### PAGE EXTRACT

◇ ◇ ◇

The presidential primaries
On July 18, 2020, presidential primaries were held to determine, by popular vote, who would be the presidential candidates of the right-wing Chile Vamos coalition and the left and center-left Apruebo Dignidad coalition, respectively. Gabriel Boric won the primary of the latter coalition with a total of 1.7 million votes, beating the candidate of the Communist Party. Sebastián Sichel, an independent candidate with backing of the far-right UDI party, was elected as the candidate of the Chile Vamos coalition. A total of three million votes were cast in the primaries: more than at any other time in history.
Four months later, during the first round of the presidential elections on November 21, Boric obtained 1.8 million votes, expanding his base by only 100,000 votes compared with the primary. While he managed to beat numerous candidates from other political sectors, he came in behind the candidate of the extreme right, José Antonio Kast, who had not participated in the primaries and who advanced to the runoff in first place. The relatively low turnout in this election — among other factors — put the left-wing candidate in a position that would require the reversal of historical electoral trends.

◇ ◇ ◇

### PROVIDED MATERIAL
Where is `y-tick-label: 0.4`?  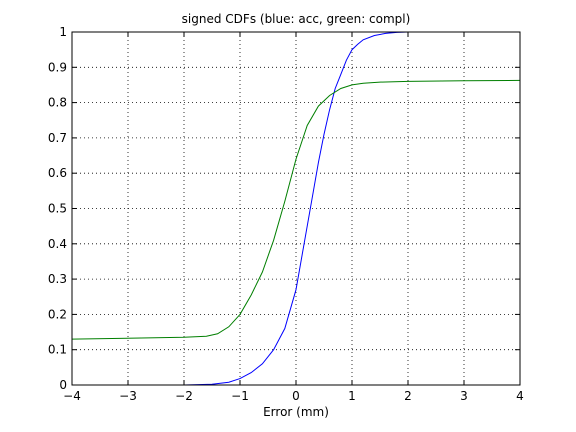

◇ ◇ ◇

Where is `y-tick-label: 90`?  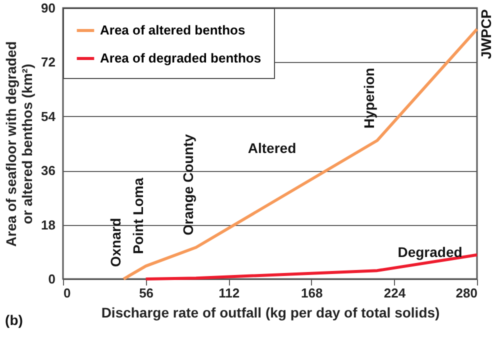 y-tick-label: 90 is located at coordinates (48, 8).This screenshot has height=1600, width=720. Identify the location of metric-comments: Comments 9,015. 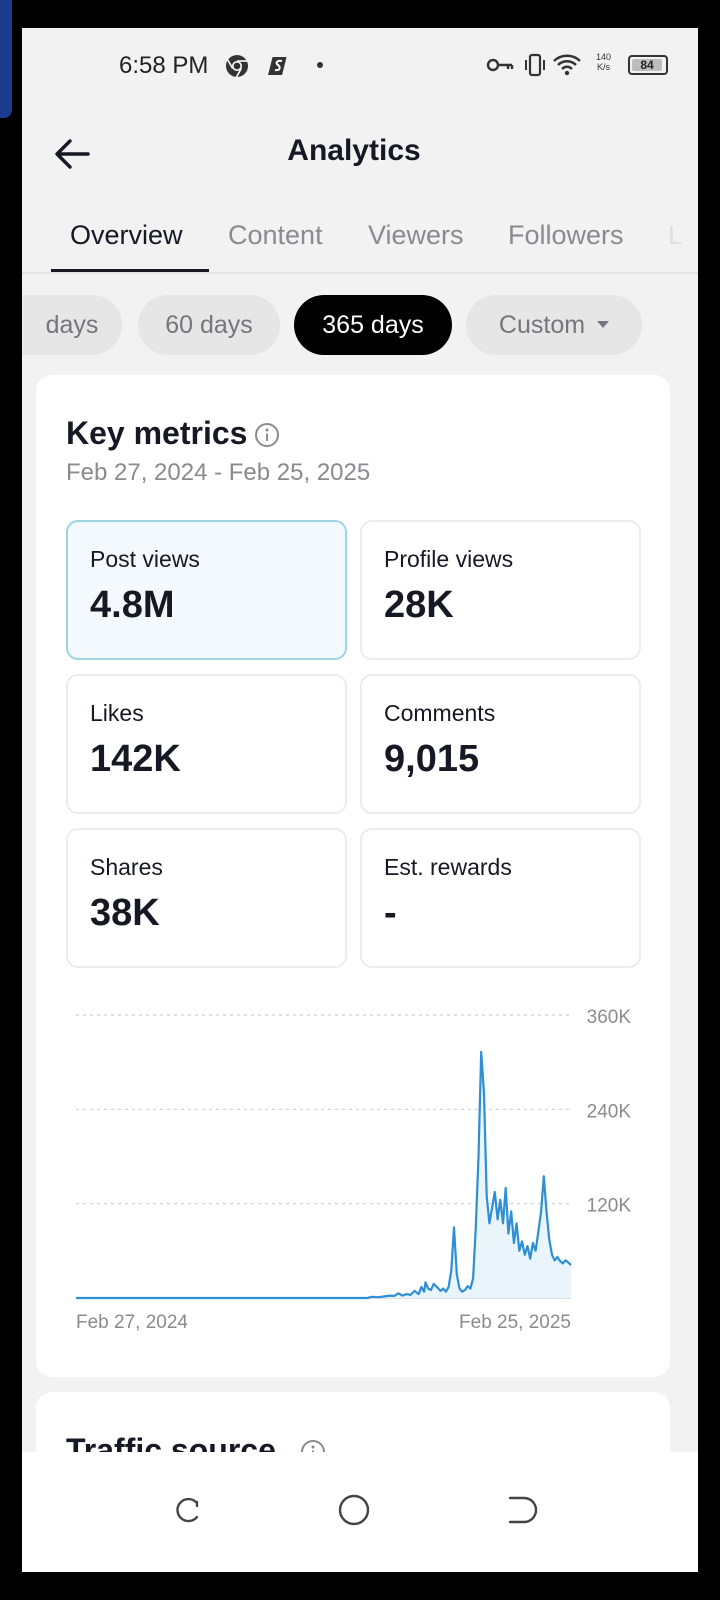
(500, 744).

◇ ◇ ◇

### WHAT YOU HAVE TO DO
Copy, word for word, everything from "The presidential primaries" down to "time in history." in the passage on Chile's presidential primaries.

### ANSWER BOX
The presidential primaries
On July 18, 2020, presidential primaries were held to determine, by popular vote, who would be the presidential candidates of the right-wing Chile Vamos coalition and the left and center-left Apruebo Dignidad coalition, respectively. Gabriel Boric won the primary of the latter coalition with a total of 1.7 million votes, beating the candidate of the Communist Party. Sebastián Sichel, an independent candidate with backing of the far-right UDI party, was elected as the candidate of the Chile Vamos coalition. A total of three million votes were cast in the primaries: more than at any other time in history.